For the addres of TBS Vihara, please visit Vihara address

Quoted from purplelotus.org

Sejarah Agama Buddha Di Indonesia

Posted by bodhi in Uncategorized on November 19th, 2008 |  No Comments »

Agama Buddha bagi bangsa Indonesia sebenarnya bukanlah agama baru. Ratusan Tahun yang silam agama ini pernah menjadi pandangan hidup dan kepribadian bangsa Indonesia tepatnya pada zaman kerajaan Sriwijaya, kerajaan Maratam Purba dan keprabuan Majapahit. 
Candi Borobudur, salah satu warisan kebudayaan bangsa yang amat kita banggakan tidak lain cerminan dari kejayaan agama Buddha di zaman lampau.

Sekitar tahun 423 M Bhiksu Gunawarman datang ke negri Cho-Po (jawa) untuk menyebarluaskan ajaran Buddha. Ternyata ia memperoleh perlindungan dari penguasa setempat, sehingga misinya menyebar luaskan ajaran Buddha berjalan lancar. semua ini tercatat di dalambuku Gunawarman dan jika di dasarkan pada buku ini maka kemungkinan besar ia adalah seorang perintid pengembangan agama Buddha di Indonesia pada zaman tersebut.

● ● ●

■ **Tugas**
Salin ulang bagian teks bacaan tentang sejarah agama Buddha di Indonesia mulai dari "Quoted from purplelotus.org" sampai dengan "dan keprabuan Majapahit.", lalu ganti nama "Sriwijaya" menjadi "Srivijaya".

■ **Data Tersimpan**
● ● ●

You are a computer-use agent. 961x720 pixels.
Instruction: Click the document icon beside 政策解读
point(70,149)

● ● ●

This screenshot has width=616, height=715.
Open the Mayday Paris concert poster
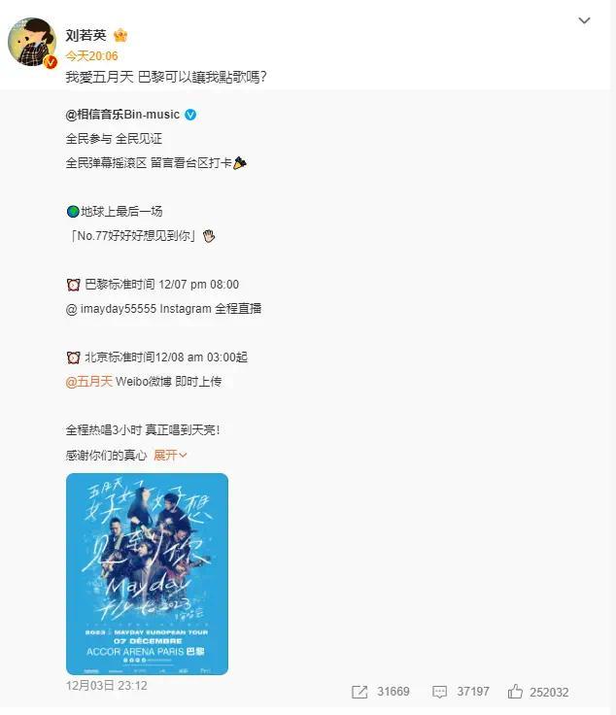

● ● ●

■ **Jawaban Tertulis**
Quoted from purplelotus.org

Sejarah Agama Buddha Di Indonesia

Posted by bodhi in Uncategorized on November 19th, 2008 |  No Comments »

Agama Buddha bagi bangsa Indonesia sebenarnya bukanlah agama baru. Ratusan Tahun yang silam agama ini pernah menjadi pandangan hidup dan kepribadian bangsa Indonesia tepatnya pada zaman kerajaan Srivijaya, kerajaan Maratam Purba dan keprabuan Majapahit.